The APRA and its members hold performing rights for almost all commercially popular music played or performed in Australia and earn royalties from those rights. In most cases, members assign these rights on an exclusive basis to APRA, which collects royalties by imposing licence fees on users of that music.

For many businesses that play music, including retailers, cafes and bars, their only option is to obtain and pay for a licence from APRA.

ACCC deputy chair, Mick Keogh said, “Collective management of copyright is generally more efficient than songwriters having to independently negotiate and collect royalties directly from each business that plays their songs. However, APRA’s exclusivity provisions can mean higher fees for some businesses that want to play music.”

There are concerns about the licence fees charged by the APRA due to lack of transparency and accountability both to members and to businesses from which it collects licence fees.

The ACCC will grant reauthorisation to the APRA with a number of conditions that limit its market power and help protect songwriters and small businesses.
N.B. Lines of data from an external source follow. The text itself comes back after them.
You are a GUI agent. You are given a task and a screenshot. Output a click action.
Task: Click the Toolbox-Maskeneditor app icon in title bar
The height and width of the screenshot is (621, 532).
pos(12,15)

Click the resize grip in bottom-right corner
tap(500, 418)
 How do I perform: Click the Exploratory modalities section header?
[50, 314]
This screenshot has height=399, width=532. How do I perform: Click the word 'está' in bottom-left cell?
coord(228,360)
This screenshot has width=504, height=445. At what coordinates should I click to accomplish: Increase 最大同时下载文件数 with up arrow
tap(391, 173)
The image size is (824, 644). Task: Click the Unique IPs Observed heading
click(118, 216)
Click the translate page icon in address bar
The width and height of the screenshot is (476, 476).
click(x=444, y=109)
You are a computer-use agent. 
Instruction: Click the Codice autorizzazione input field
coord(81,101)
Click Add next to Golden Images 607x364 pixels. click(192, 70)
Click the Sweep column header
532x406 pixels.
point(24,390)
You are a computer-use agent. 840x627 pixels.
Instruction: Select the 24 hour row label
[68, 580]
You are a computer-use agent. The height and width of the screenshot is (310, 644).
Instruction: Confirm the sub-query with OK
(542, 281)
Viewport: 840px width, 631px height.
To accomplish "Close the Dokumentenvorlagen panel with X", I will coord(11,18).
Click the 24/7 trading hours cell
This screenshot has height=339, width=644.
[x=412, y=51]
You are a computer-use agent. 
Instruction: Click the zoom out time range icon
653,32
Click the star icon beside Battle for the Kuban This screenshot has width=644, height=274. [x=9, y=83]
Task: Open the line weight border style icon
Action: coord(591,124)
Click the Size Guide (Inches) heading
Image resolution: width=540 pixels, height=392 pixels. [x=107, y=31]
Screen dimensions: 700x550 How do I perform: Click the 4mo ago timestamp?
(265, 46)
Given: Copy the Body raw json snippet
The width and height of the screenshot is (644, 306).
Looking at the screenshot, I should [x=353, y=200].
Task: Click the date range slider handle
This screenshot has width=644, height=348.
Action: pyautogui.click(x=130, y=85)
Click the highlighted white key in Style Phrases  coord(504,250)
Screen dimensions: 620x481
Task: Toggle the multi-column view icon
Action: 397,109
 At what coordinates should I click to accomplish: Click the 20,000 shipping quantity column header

The APRA must publish its methodologies for calculating the rates for each category of licence and an explanation each time licence rates are increased by more than CPI. In addition, APRA must publish more detailed information about its royalty distributions to its members, publish an annual transparency report with information on rights revenue, operating costs and payments to members, and continue the ‘Resolutions Pathways’ alternative dispute resolution scheme.

“If the information APRA publishes about how it calculates its licence rates is not sufficiently clear and detailed, the ACCC is able tor require that an independent report be prepared,” Keogh said.

The APRA said it appreciated the opportunity to respond to various industry submissions made to the ACCC during the authorisation renewal process and looks forward to implementing improvements to continue to better serve its members and licensees.